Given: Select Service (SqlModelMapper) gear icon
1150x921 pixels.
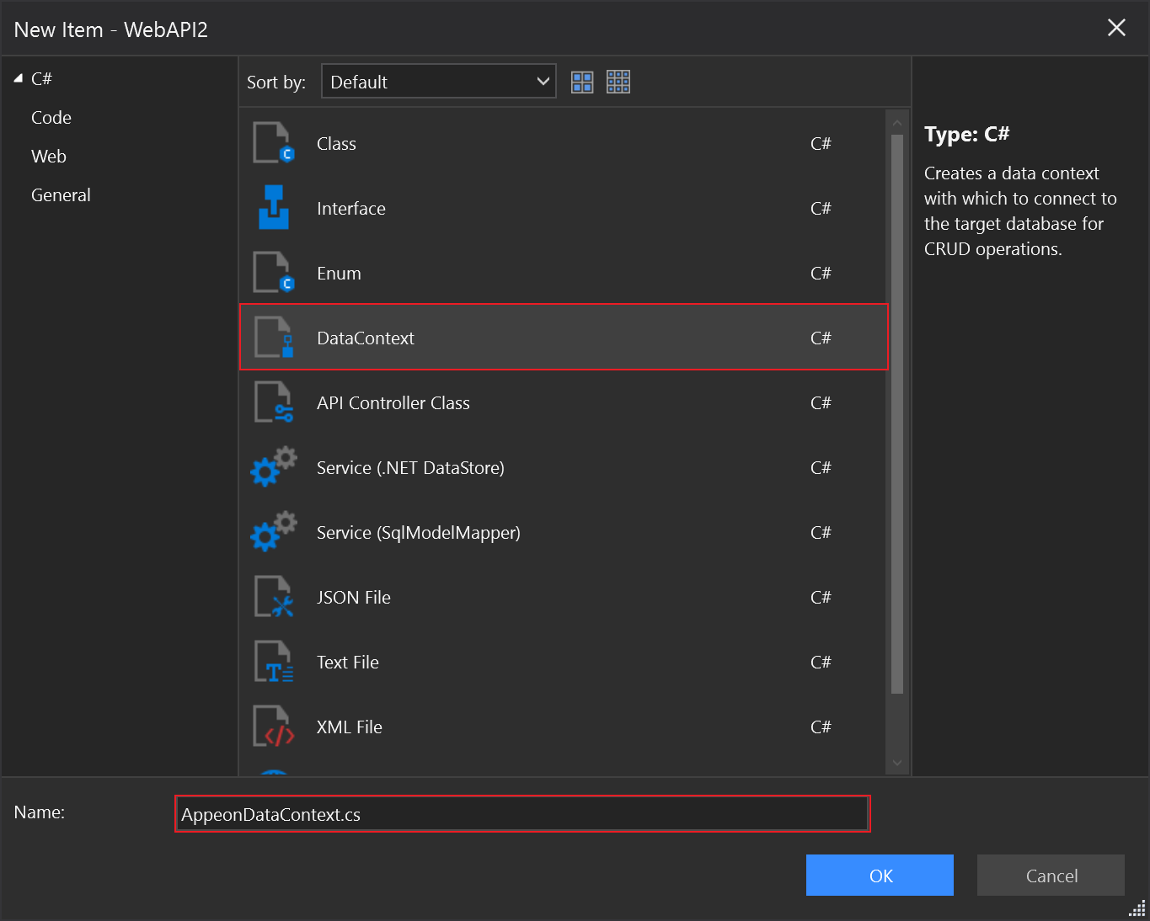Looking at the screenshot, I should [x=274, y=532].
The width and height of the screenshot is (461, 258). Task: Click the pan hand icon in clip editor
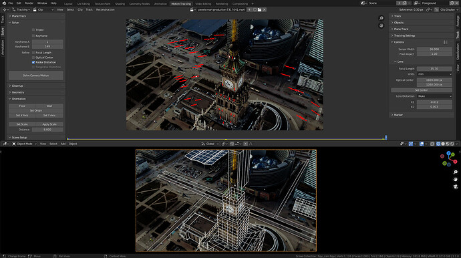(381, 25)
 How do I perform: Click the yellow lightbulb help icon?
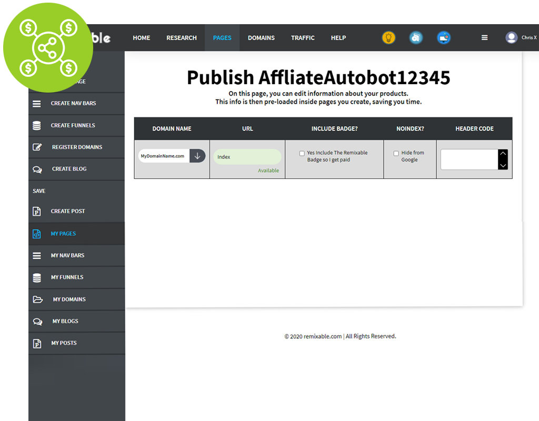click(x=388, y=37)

-*-*-

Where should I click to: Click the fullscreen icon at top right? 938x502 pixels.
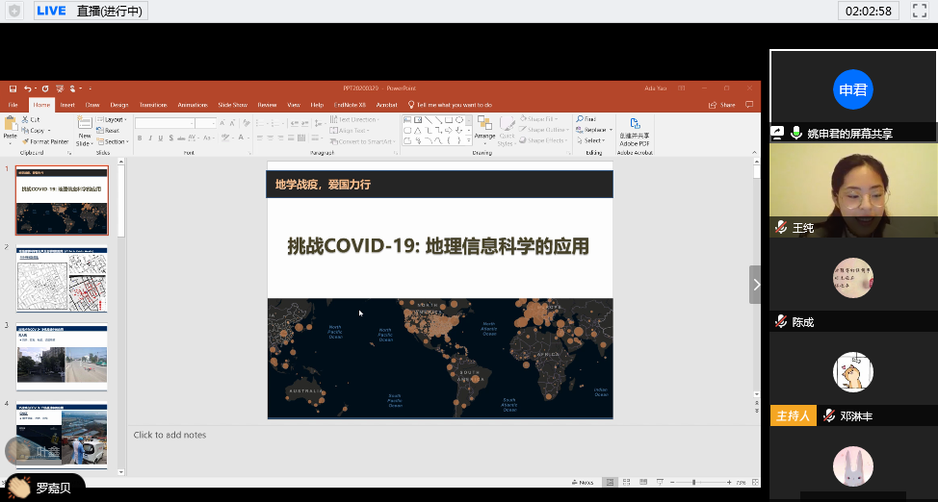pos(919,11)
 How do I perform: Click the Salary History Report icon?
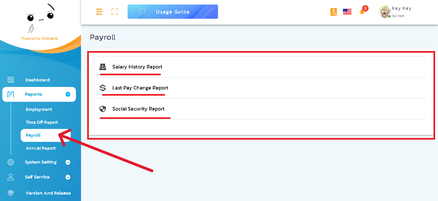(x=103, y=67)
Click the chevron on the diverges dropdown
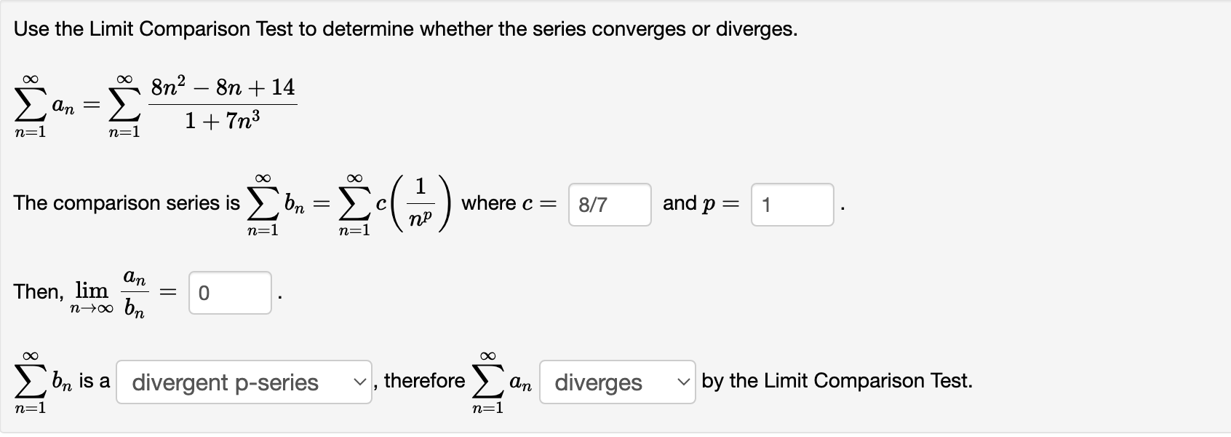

-*-*-

HOW TO COMPLETE THIS TASK:
Please return the data above exactly as it stands from the line with "How do I perform: Click the Salary" to the line with "Click the chevron on the diverges dropdown", keeping both of those lines but none of the pictures.

ANSWER SPACE:
 How do I perform: Click the Salary History Report icon?
(x=103, y=67)
Click the chevron on the diverges dropdown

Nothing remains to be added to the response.